= Task details =
When you reach the line that contains "Oksana-mama (468, 418)" in the entries below, begin returning lines exactly as written and continue through the last one.

= Records drawn from a dataset =

##########

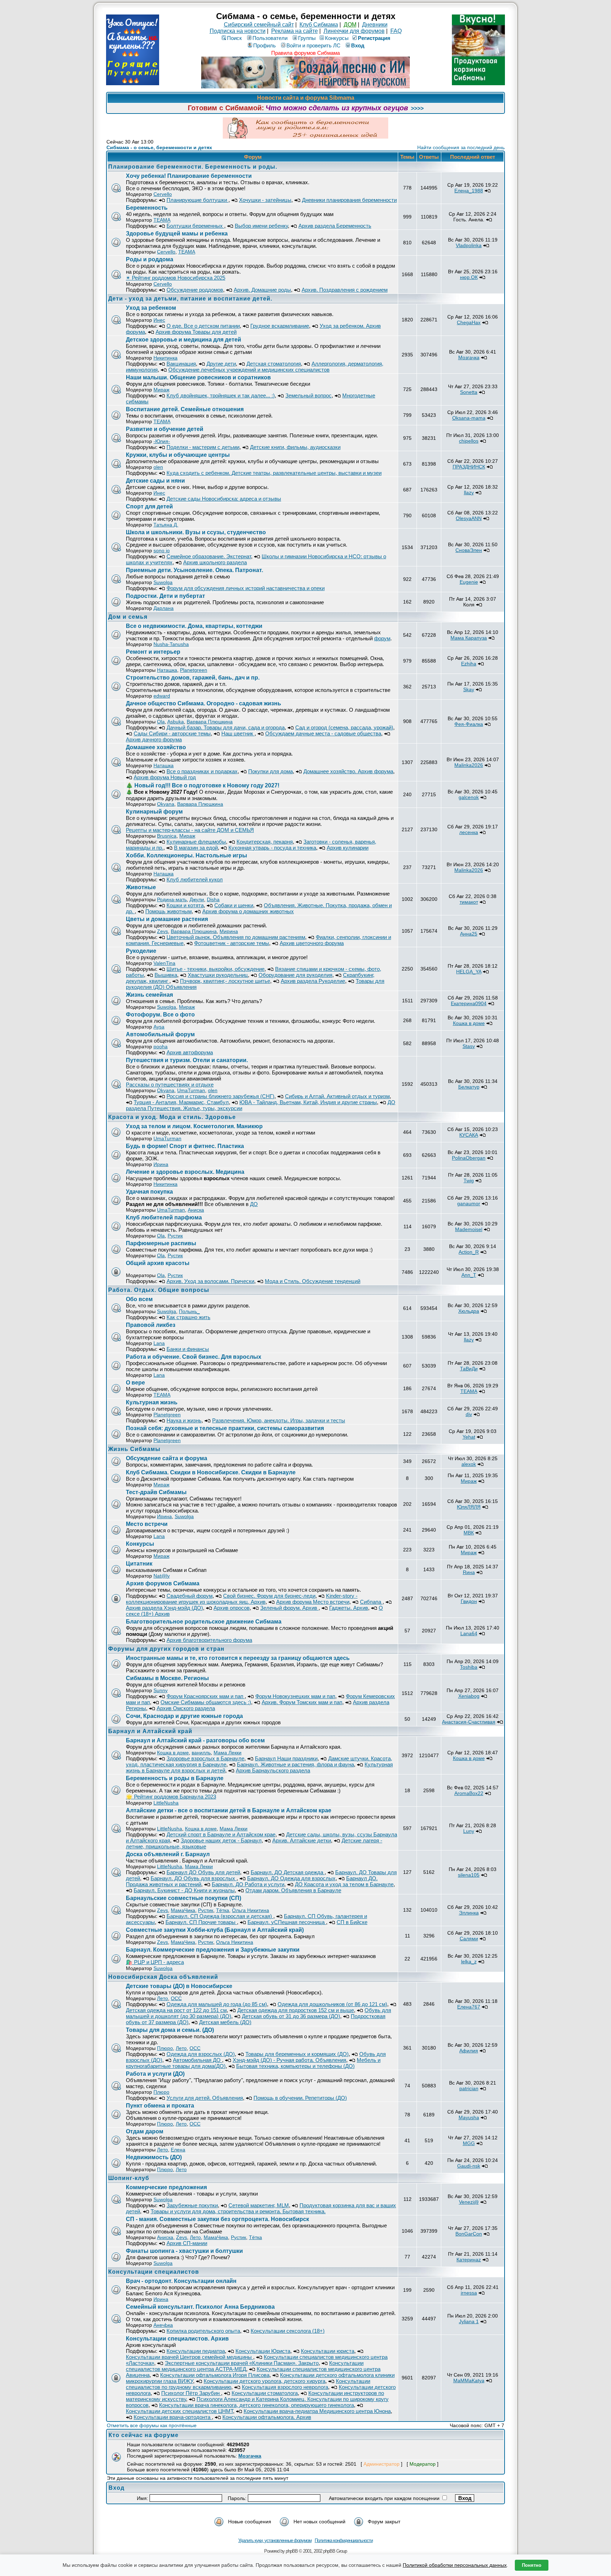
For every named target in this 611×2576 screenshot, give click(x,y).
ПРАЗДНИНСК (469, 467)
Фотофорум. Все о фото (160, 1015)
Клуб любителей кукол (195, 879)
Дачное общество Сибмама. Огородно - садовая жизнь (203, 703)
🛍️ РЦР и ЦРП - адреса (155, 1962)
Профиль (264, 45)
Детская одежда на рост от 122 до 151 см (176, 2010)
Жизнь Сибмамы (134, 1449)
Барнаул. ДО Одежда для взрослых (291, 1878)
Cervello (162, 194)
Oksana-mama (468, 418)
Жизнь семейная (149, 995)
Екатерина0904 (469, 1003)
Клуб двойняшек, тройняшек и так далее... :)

##########

= Answer to the exercise =
Oksana-mama (468, 418)
Жизнь семейная (149, 995)
Екатерина0904 (469, 1003)
Клуб двойняшек, тройняшек и так далее... :)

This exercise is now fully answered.